La Cour note que les autorités nationales n’ont pris aucune mesure pour identifier les personnes présentes quand le requérant a été appréhendé ou quand il a subi ses blessures. Rien n’indique non plus que les témoins, les fonctionnaires de police concernés ou le médecin qui a examiné le requérant aient été interrogés sur les blessures du requérant.

Arrêt de la Cour européenne des droits de l’homme, février 2007

Contexte

Pejrusan Jasar était dans un bar à Štip. Une dispute a éclaté dans l’autre partie du bar selon M. Jasar. Quand la police est arrivée, elle a décidé de placer tout le monde en garde à vue.

M. Jasar a affirmé qu’il a été placé dans une cellule au poste de police local et qu’on lui a demandé de se pencher. Un fonctionnaire de police lui aurait donné un coup de pied à la tête avant de lui porter des coups de poing et de le frapper avec une matraque. Un rapport médical établi le jour suivant a confirmé que M. Jasar souffrait d’une série de blessures.

M. Jasar a porté plainte auprès des autorités. Cependant, le procureur n’a pris aucune mesure pour mener des investigations. M. Jasar n’a pu obtenir d’autres éléments de preuve. On l’a empêché de déposer lui-même plainte au pénal devant le tribunal.

Arrêt de la Cour européenne

La Cour européenne a jugé qu’il n’y avait eu d’investigations sur les allégations de M. Jasar concernant des brutalités policières, ce qui a violé ses droits fondamentaux.

Suites

En raison de cette affaire et d’une série d’autres conclusions de la Cour européenne, diverses mesures ont été adoptées pour faire en sorte que les allégations de brutalités policières fassent l’objet d’investigations appropriées dans le pays.

  • En 2010, une nouvelle loi sur les poursuites a été votée.
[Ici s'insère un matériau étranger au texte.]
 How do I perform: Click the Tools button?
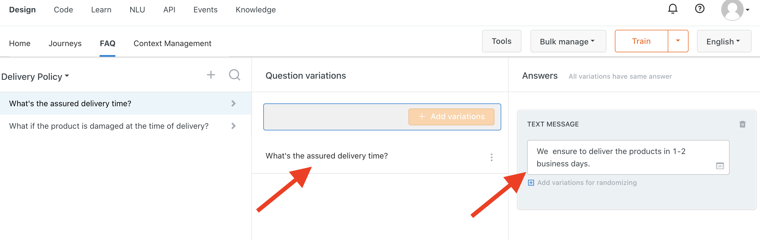pos(501,41)
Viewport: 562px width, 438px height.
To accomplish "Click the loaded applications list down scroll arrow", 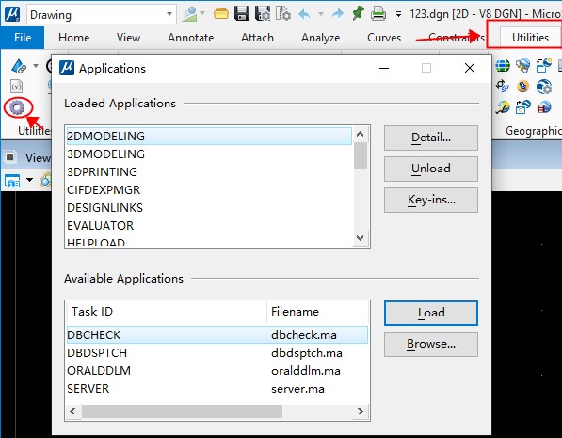I will tap(361, 237).
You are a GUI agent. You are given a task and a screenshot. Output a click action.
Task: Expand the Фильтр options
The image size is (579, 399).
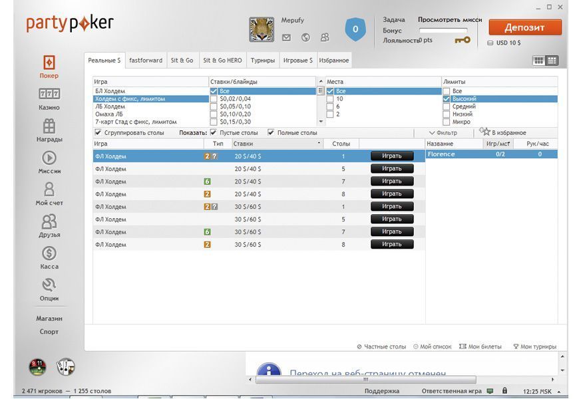444,132
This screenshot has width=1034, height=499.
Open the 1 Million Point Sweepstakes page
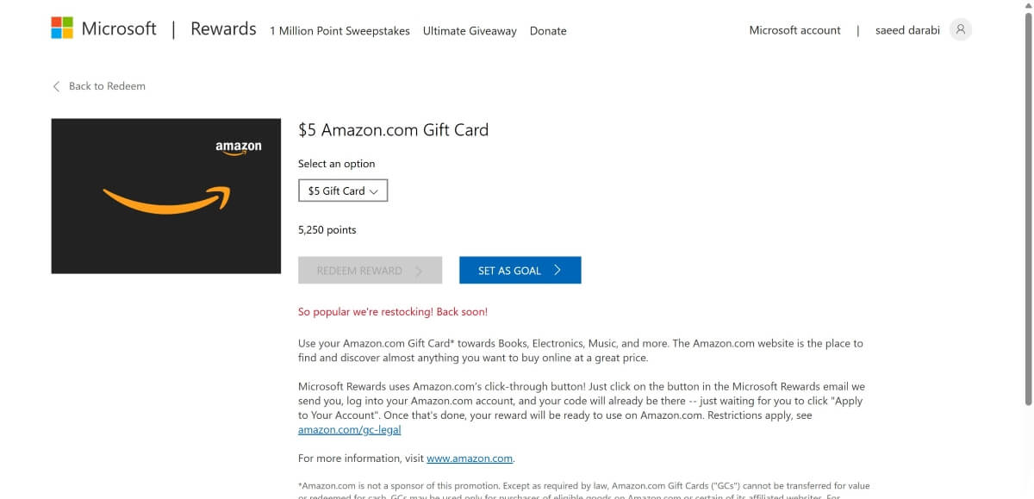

Elle prévoit des réformes légales pour remédier spécifiquement aux lacunes discernées par la Cour européenne. Elle prévoit que le procureur doit rendre une décision sur une plainte au pénal dans les trois mois qui suivent la date où il l’a reçue. S’il ne le fait pas, il est contraint d’informer le requérant et un supérieur hiérarchique ;
  • Une instruction contraignante publiée en 2003 prévoit que l’ensemble des cas de mauvais traitements ou de tortures infligés par les autorités doivent être signalés au Procureur général ;
  • Une formation a été organisée pour les juges, les procureurs et les fonctionnaires de police afin d’expliquer les normes de la Cour européenne en matière d’investigations effectives sur les allégations de brutalités policières.

M. Jasar a obtenu 3.000 euros à titre d’indemnisation.